**DATA SHOWN:**
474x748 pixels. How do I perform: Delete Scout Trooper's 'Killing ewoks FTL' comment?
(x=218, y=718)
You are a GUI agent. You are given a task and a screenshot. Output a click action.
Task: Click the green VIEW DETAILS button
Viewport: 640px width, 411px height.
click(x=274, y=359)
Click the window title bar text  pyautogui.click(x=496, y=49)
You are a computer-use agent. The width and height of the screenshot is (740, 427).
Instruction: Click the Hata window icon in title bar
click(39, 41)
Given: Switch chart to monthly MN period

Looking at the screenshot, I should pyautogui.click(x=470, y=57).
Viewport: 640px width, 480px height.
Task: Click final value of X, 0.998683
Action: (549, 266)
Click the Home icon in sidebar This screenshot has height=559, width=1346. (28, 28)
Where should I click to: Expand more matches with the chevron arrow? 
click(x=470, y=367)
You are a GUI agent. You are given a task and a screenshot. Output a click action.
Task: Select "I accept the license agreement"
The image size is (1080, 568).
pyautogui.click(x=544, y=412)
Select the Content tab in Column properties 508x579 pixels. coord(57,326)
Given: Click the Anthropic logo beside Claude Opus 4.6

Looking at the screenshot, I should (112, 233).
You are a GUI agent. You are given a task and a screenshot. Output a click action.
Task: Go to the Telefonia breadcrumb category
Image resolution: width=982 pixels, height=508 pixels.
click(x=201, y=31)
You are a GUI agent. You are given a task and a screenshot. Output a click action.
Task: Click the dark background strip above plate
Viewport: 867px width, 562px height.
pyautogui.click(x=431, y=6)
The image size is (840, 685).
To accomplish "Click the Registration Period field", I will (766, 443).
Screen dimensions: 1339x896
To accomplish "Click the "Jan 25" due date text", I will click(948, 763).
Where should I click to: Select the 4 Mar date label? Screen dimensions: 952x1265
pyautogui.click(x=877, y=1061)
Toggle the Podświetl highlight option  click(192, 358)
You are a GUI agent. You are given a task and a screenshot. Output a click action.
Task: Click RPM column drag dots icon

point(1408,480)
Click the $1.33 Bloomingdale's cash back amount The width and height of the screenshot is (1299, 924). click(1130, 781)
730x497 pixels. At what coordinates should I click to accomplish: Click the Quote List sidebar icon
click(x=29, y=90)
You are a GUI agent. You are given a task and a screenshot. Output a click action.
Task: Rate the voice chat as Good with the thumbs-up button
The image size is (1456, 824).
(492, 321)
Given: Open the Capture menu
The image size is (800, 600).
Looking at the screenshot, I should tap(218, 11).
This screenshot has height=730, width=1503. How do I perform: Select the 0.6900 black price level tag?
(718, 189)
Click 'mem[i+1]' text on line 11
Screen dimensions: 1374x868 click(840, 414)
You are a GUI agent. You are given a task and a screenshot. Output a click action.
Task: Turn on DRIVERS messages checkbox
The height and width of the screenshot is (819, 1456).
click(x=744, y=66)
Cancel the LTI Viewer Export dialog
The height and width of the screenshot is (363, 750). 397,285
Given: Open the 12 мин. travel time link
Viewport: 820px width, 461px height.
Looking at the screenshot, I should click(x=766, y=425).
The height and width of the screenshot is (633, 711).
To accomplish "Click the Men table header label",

**ABOUT THIS EXERCISE:** Once the line containing "The image size is (1456, 824)." is found in the listing above, set down that line and every line after it, exactly.

**SOLUTION TO THE PROBLEM:**
The image size is (1456, 824).
(492, 321)
Given: Open the Capture menu
The image size is (800, 600).
Looking at the screenshot, I should tap(218, 11).
This screenshot has height=730, width=1503. How do I perform: Select the 0.6900 black price level tag?
(718, 189)
Click 'mem[i+1]' text on line 11
Screen dimensions: 1374x868 click(840, 414)
You are a GUI agent. You are given a task and a screenshot. Output a click action.
Task: Turn on DRIVERS messages checkbox
The height and width of the screenshot is (819, 1456).
click(x=744, y=66)
Cancel the LTI Viewer Export dialog
The height and width of the screenshot is (363, 750). 397,285
Given: Open the 12 мин. travel time link
Viewport: 820px width, 461px height.
Looking at the screenshot, I should click(x=766, y=425).
The height and width of the screenshot is (633, 711).
To accomplish "Click the Men table header label",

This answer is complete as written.